Recorded data
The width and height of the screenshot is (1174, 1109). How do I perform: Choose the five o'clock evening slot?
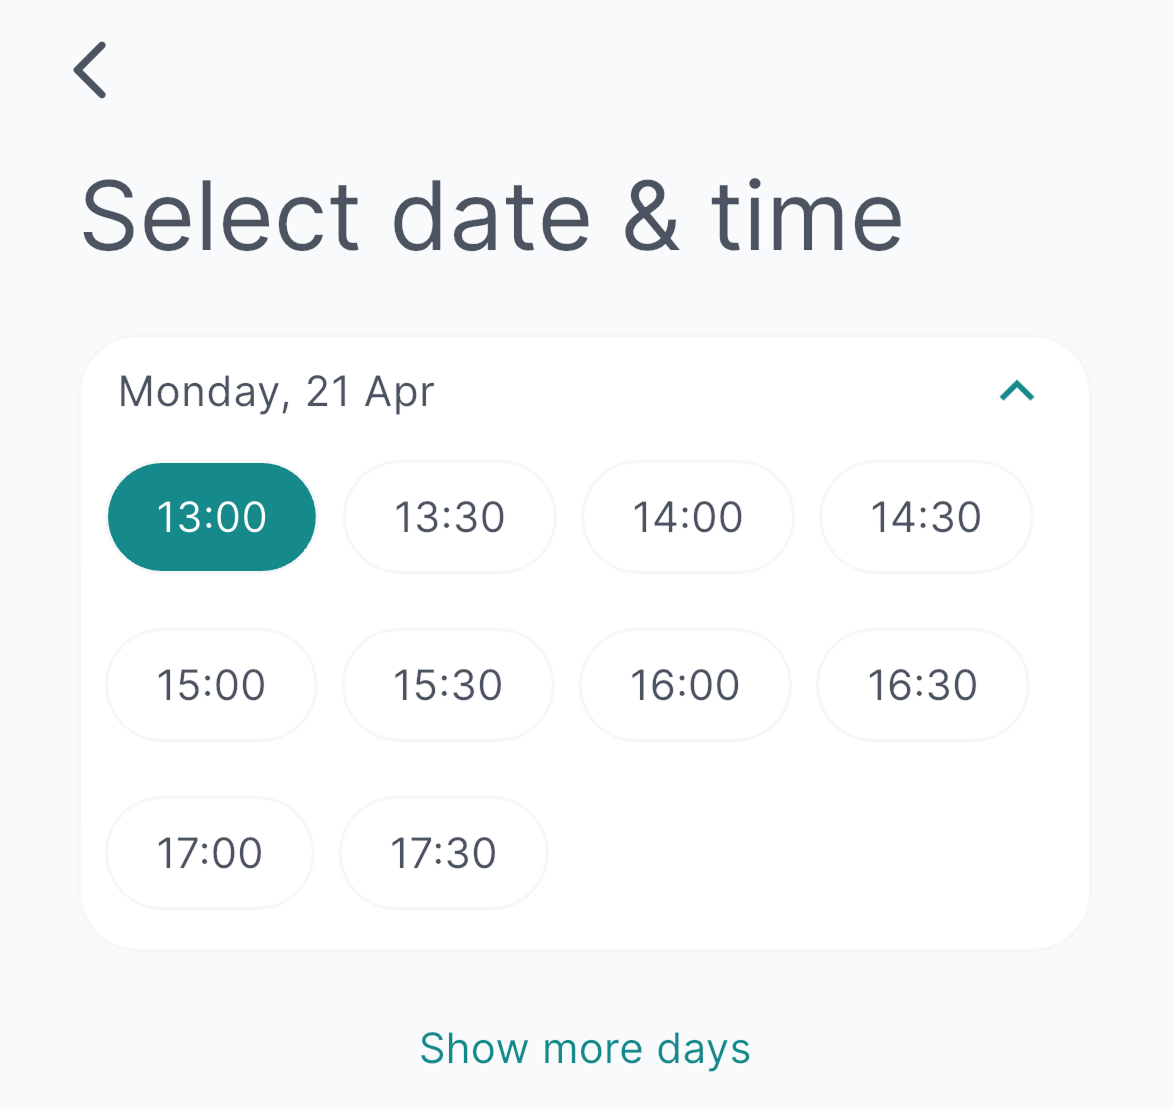[x=210, y=853]
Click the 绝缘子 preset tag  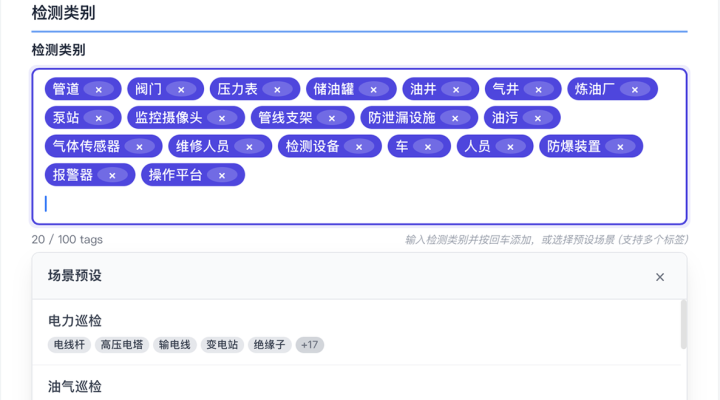(x=270, y=345)
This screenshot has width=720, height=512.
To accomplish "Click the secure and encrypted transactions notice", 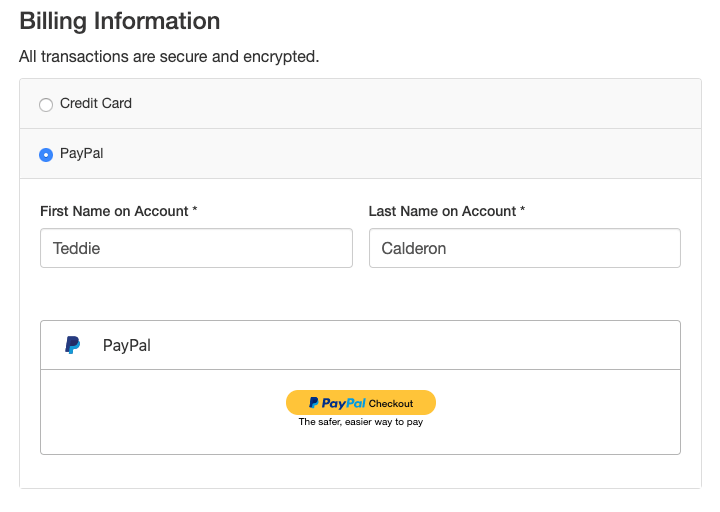I will point(169,56).
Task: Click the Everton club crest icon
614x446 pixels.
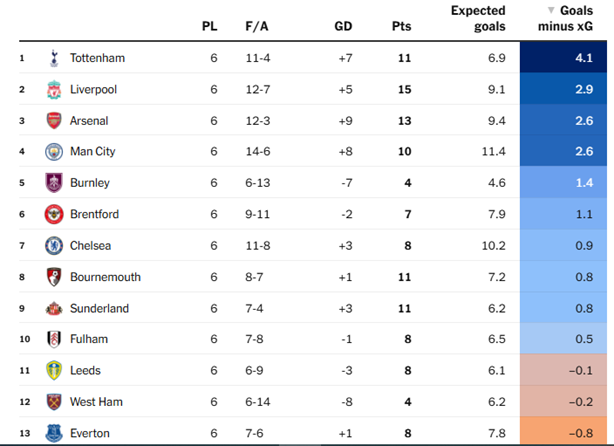Action: coord(53,433)

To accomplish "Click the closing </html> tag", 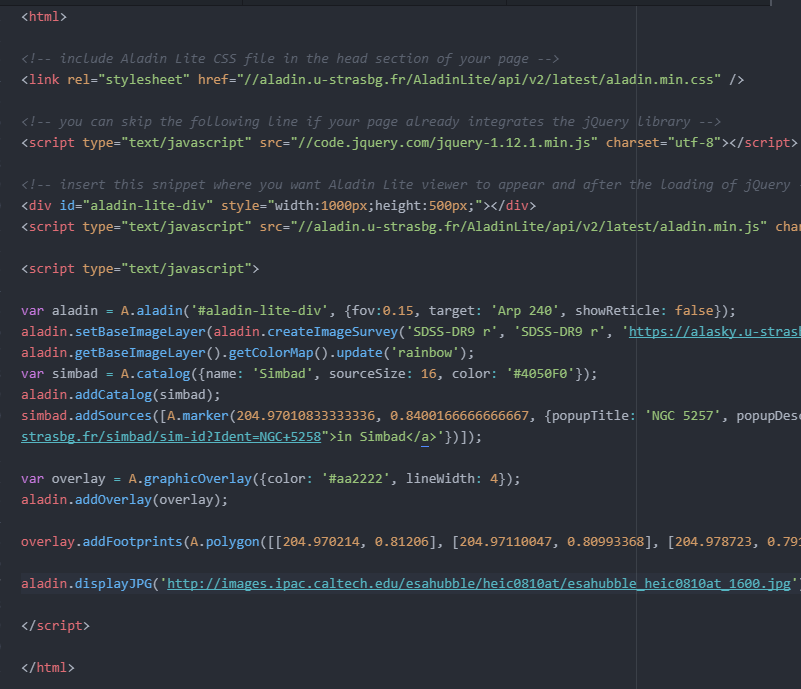I will click(x=47, y=667).
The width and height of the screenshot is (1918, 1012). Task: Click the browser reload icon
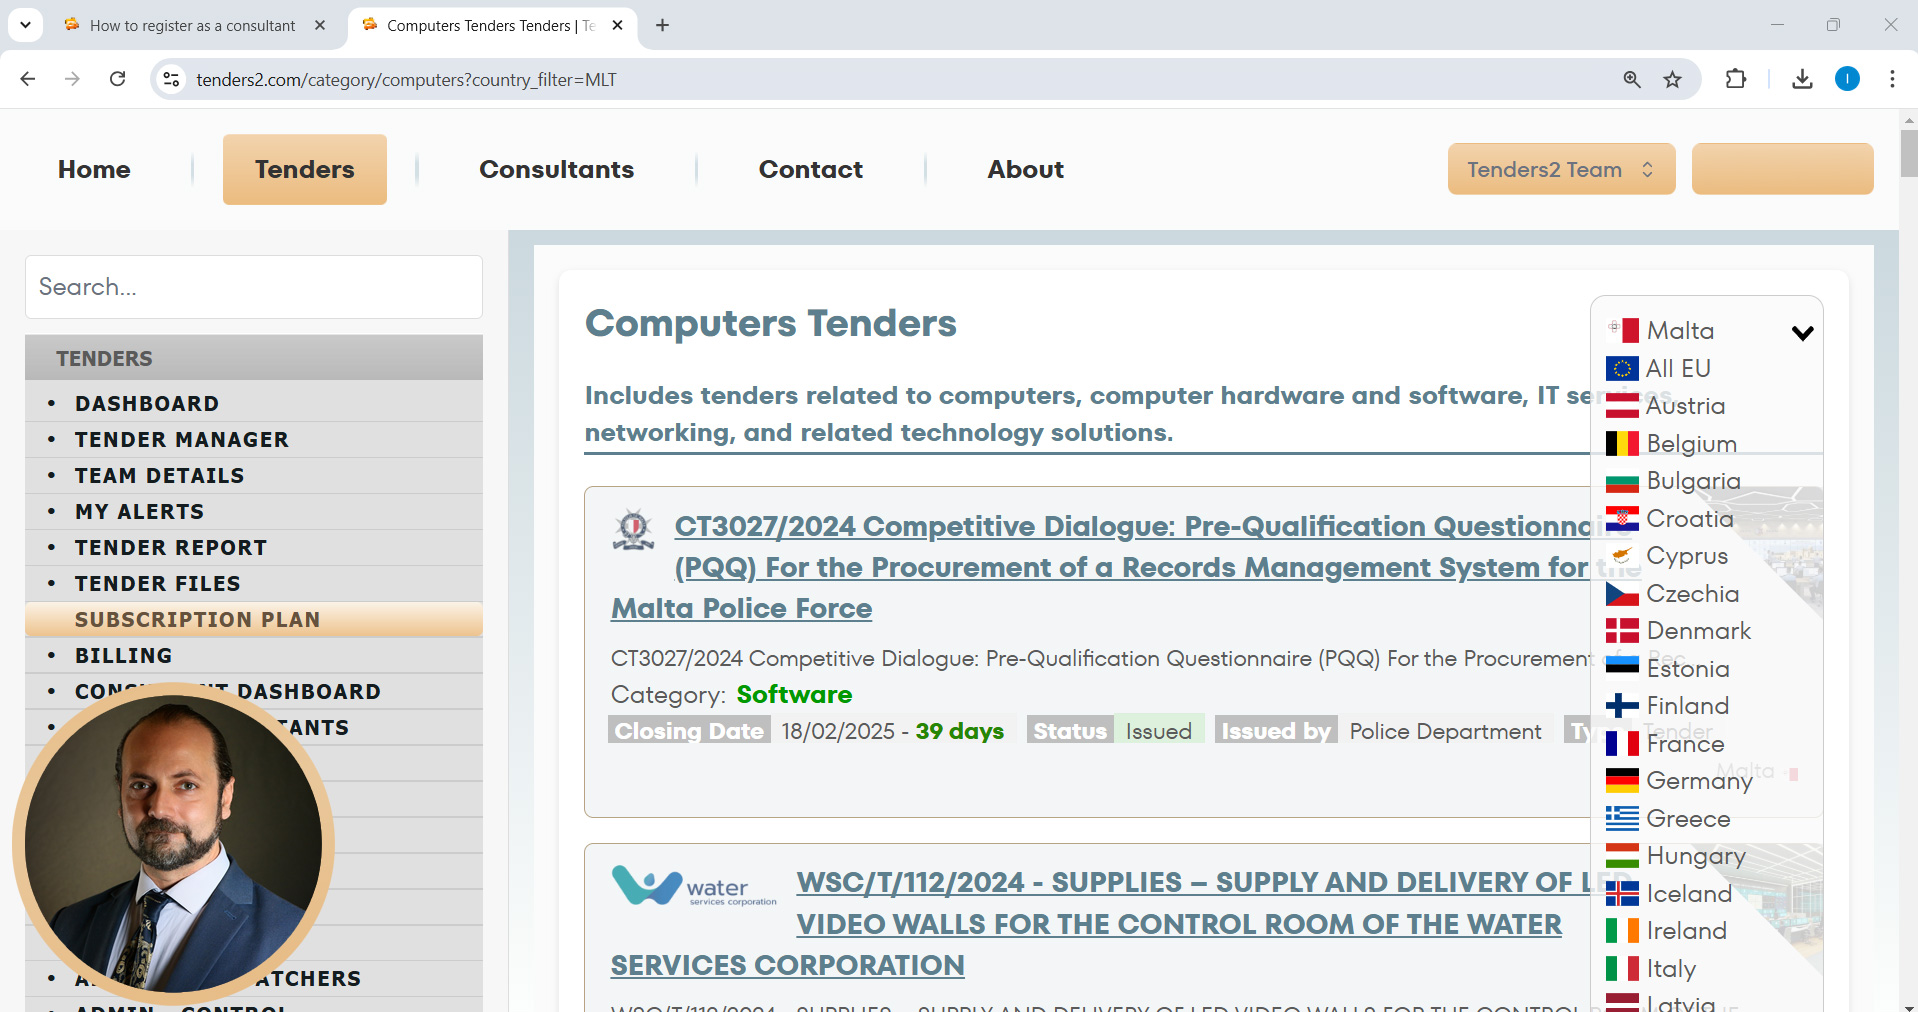pyautogui.click(x=117, y=79)
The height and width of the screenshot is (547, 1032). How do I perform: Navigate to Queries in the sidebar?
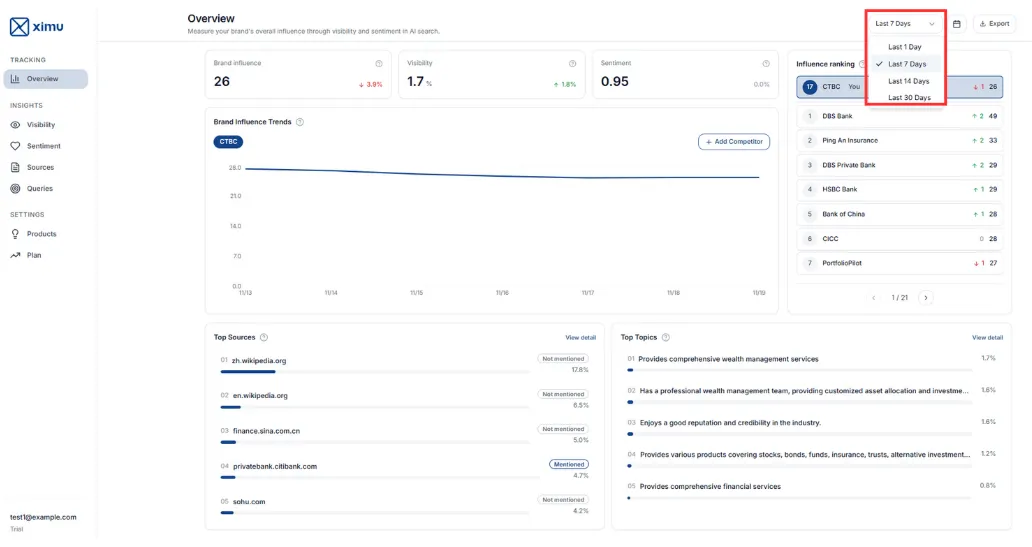[40, 188]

* [WHAT THIS TASK INVOLVES]:
Write the lines from the one containing "The height and" through the end of the data above exactly as they appear, and do not carry over any picture.

* [REPLY TO THE TASK]:
The height and width of the screenshot is (547, 1032). How do I perform: Navigate to Queries in the sidebar?
[40, 188]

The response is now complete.